* **PASSAGE SHOWN**
------------------------------
So can you share that kind of journey, which is very different from all the consumer companies that happened?
Erik Allebest
Yeah. I mean, I think there are some other great consumer companies that have built with kind of sustainability from the outset. So I’m not saying chess.com is the only one, but we do see a lot of other stories, whether it was Facebook or Uber or DoorDash or all the other different companies where making money was never a priority.
It was always just grow, grow, grow, grow, grow. Could chess.com have gotten this big sooner if we had money? Maybe, but maybe we would have made the wrong decisions at the same time.
It’s very hard to know. So I’m not saying that the only playbook is the way we did it. There are companies that successfully focus only on growth and don’t worry about monetizing.
But I like the discipline that it gave us as a company to not overgrow, to focus on things that made an impact, to be very frugal about who we hired. I liked that. And I think that that kind of clarity, again, it’s just the pieces on the board, right?
If you have too many pieces, you might sacrifice your pieces and then end up with no pieces on the chessboard. So fundraising can sometimes make you not focus on what’s right. The other thing is that chess is more than just a product.
------------------------------
* **INFORMATION SUPPLIED**
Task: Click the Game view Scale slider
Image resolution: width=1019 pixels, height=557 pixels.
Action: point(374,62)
------------------------------
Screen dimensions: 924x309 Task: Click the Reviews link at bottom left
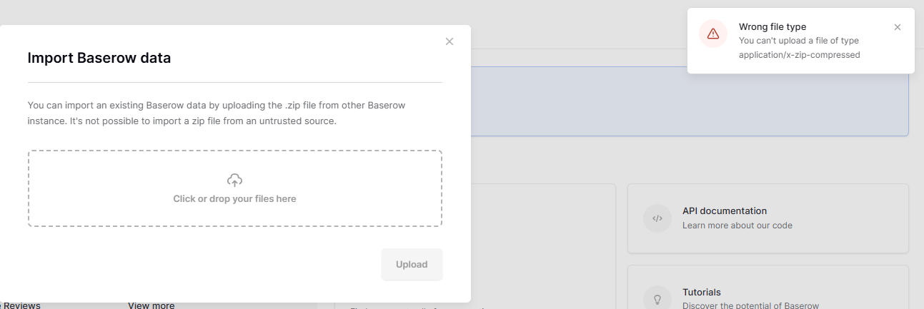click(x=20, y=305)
------------------------------
* **TASKS**
1. Shorten the interview paragraph that begins "Yeah. I mean, I think there are some other great consumer companies" and keep its main points.
2. List every company named in the interview.
The items come from a different source than the interview.

* **PER-TASK ANSWERS**
1. Chess.com isn't the only consumer company built with sustainability in mind from the start. Still, many others, such as Facebook, Uber and DoorDash, grew without ever making money a priority.

2. chess.com, Facebook, Uber, DoorDash